I know this is a love story. Me, Him, and Deet. It’s a triangle, in a way. Also, did I tell you, I found my purpose?

Every time I’m on stage I’ve been practicing, pushing Him down so I could control myself, my own body. I think, if He were in my position, He would understand. Maybe even do the same thing. I wonder if he’s been fighting just as hard to break through when I’m just walking around, talking, eating from my feedtube, watching Deet sleep while I count his gray hairs. I make myself forget the words to We Are the Champions and plunge into the crowd, the wretched little egg in hand. Like the girl who passed it to me, I trust the right person will be there. I think they are. It’s snatched from my open palm as if part of the plan. 

The tears come, and I feel a great ballooning of my heart. This is what it must be like to be a person. Now I can say I was part of a good thing for once. 

I have faith sometimes, too.

We know what will happen at Rofeshire. The tour will end early. Many will die. I will die again, probably. Deet will die, for the first time.

I’m pulled back onstage, and the power goes out; the emergency lights come up. The arena—something like twenty thousand tonight?—seems confused until there is a single voice screaming that it is on, that the motherfuckers are going down. One voice becomes many, and they start tearing at the stage, the walls, and I fall back farther.

  I see Deet, a baton in each hand and rifle strapped to his back, wading into the crowd with the other techs.
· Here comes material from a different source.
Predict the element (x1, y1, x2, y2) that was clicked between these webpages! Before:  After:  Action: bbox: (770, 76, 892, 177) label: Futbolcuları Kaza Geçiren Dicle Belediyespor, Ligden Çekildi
Already they know. Or he already knew. Maybe he knew this whole time and let me do what I wanted to do. Maybe he wanted to trap these poor bastards. Or maybe he really loved me? It’s a shame, to see him for the last time like this, a man that I know could be so tender and kind smashing faces of people who just want to see something like sunlight again.
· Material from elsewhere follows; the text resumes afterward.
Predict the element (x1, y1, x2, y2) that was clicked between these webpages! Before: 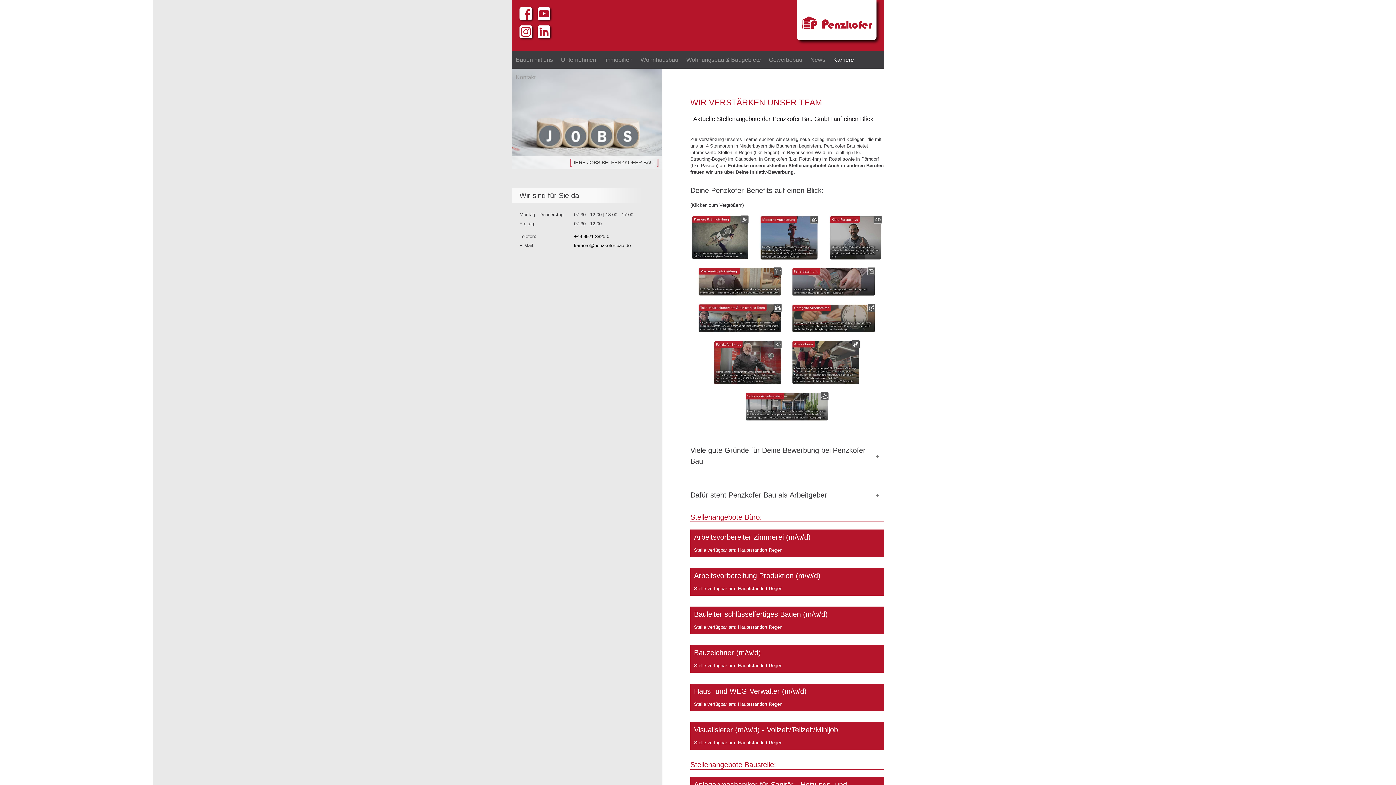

The electricity flares back and God Save the Queen starts playing on the PA. I pull Roger, Brian, and John around me. They say nothing, unprogrammed for this. People are on the stage, I can feel them, hear them, I know they are there. I touch some of their hands. They are hot, they grab me, and I’m nearly sucked into the whirlpool churn of angry bodies. They scream for me, for Him, for us both. I see Him, but it’s not real, just a vision that breaks when another stage light crashes to the ground.

I scream for Deet. The audience is a mountain range, each man and woman a distinct peak raised, fists and knives and guns in the air. I can’t blame them for acting this way. I know what they want. They want the same thing I do, to be counted.

They call His name again and again, as if He’d join them. I want to correct them, to tell them I’m not Him, that He’s long gone and I’m going soon, that we’re all probably going soon by the looks of things. But I don’t try. Not because they wouldn’t hear, amid the screams and pops and flashes of stage lights being stoned and stomped, but because the cacophony is now the song, and I let it envelope me until I can only hear the vaguest of sounds, until all I can do is weep for my poor Deet and the man I look like, listening for the far off beating of all our hearts as they try to find each other in the darkness beyond. 

I reach for the microphone one last time.

Thank you, you’ve been a lovely crowd.